De papierinstelling is mogelijk onjuist. Hoewel u bijvoorbeeld dik papier gebruikt, is de instelling voor dik papier niet opgegeven.

  • Controleer de papierinstellingen van het printerstuurprogramma.

    Raadpleeg de Help bij het printerstuurprogramma.

Controleer of het papier niet is omgekruld of gevouwen. Enveloppen kunnen gemakkelijk omkrullen. Strijk het papier vlak voordat u het plaatst.

Zie Papier en andere media.

Het papier loopt regelmatig vast.

De afdrukken vallen achter de printer nadat ze zijn uitgevoerd.

Zet de juiste stoprand omhoog (voorrand voor formaat A4, achterrand voor formaat legal).

Zie Buitenzijde: Voorzijde.

De afdrukken worden niet goed opgestapeld.

  • Het papier is vochtig. Gebruik papier dat op de juiste wijze is bewaard.

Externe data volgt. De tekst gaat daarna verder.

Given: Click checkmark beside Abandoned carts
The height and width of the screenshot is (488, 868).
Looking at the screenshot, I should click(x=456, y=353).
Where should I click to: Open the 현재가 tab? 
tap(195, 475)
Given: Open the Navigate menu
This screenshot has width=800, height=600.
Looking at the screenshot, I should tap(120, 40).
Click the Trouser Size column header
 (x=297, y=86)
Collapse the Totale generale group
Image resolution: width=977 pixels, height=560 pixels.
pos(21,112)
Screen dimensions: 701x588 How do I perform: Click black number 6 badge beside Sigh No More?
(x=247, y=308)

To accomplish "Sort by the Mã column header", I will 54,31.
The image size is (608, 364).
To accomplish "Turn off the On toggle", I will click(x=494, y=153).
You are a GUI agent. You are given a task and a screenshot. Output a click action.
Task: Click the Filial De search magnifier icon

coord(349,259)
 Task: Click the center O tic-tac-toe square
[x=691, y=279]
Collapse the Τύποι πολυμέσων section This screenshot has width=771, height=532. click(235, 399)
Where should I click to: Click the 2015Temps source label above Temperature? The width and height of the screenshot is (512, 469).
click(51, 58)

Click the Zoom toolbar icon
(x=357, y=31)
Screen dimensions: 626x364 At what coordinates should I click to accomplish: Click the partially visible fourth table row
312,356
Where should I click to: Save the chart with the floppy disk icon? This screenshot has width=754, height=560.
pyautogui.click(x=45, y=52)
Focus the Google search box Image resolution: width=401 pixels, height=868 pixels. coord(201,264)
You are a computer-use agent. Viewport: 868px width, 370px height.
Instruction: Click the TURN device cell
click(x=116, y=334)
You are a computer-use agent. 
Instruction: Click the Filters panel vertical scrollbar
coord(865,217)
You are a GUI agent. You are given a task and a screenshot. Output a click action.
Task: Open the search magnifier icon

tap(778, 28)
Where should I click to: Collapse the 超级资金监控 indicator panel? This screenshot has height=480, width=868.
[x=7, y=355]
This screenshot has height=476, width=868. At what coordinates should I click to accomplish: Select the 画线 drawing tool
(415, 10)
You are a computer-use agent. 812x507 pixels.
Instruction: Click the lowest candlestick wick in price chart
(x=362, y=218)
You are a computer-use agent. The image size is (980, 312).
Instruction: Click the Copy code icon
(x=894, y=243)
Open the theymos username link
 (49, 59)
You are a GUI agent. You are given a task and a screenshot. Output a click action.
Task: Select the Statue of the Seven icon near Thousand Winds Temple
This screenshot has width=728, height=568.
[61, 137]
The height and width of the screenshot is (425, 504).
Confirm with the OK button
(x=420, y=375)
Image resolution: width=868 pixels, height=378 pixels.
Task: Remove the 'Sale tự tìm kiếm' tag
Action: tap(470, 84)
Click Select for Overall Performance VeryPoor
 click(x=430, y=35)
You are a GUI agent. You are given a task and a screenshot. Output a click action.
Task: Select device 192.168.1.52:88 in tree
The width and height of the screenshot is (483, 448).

    Zie Papier en andere media.

  • Trek het verlengstuk naar buiten.

  • Zet de juiste stoprand omhoog (voorrand voor formaat A4, achterrand voor formaat legal).

    Zie Buitenzijde: Voorzijde.

Meerdere pagina's worden tegelijk doorgevoerd.

  • Mogelijk is er ruimte tussen de voorste geleider en het papier, of tussen de papiergeleiders aan de zijkant en het papier in de papierlade. Zorg ervoor dat er geen openingen zijn.

    Zie Papier plaatsen.

  • Het papier is te dik of te dun.

    Zie Papier en andere media.

  • Het papier is reeds bedrukt.

    Zie Papier en andere media.

  • De hoeveelheid papier die in de lade is geplaatst, overschrijdt het maximum. Zorg dat de stapel niet hoger is dan de markering in de lade.

    Zie Papier en andere media.

  • Het papier is statisch. Gebruik papier dat op de juiste wijze is bewaard.

    Zie Papier en andere media.

  • Het wrijvingskussen of de papierinvoerroller is misschien vuil. Maak het betreffende onderdeel schoon.

    Zie Het wrijvingskussen en de papierinvoerroller reinigen.

  • Controleer of er geen papier in de lade is geplaatst terwijl zich hierin nog papier bevindt.

    Plaats alleen papier in de lade wanneer de lade leeg is.

  • Waaier het papier los voordat u het in de lade plaatst.

Het papier is gekreukt.

  • Het papier is vochtig. Gebruik papier dat op de juiste wijze is bewaard.

    Zie Papier en andere media.

  • Het papier is te dun.

    Zie Papier en andere media.

  • Mogelijk is er ruimte tussen de voorste geleider en het papier, of tussen de papiergeleiders aan de zijkant en het papier in de papierlade. Zorg ervoor dat er geen openingen zijn.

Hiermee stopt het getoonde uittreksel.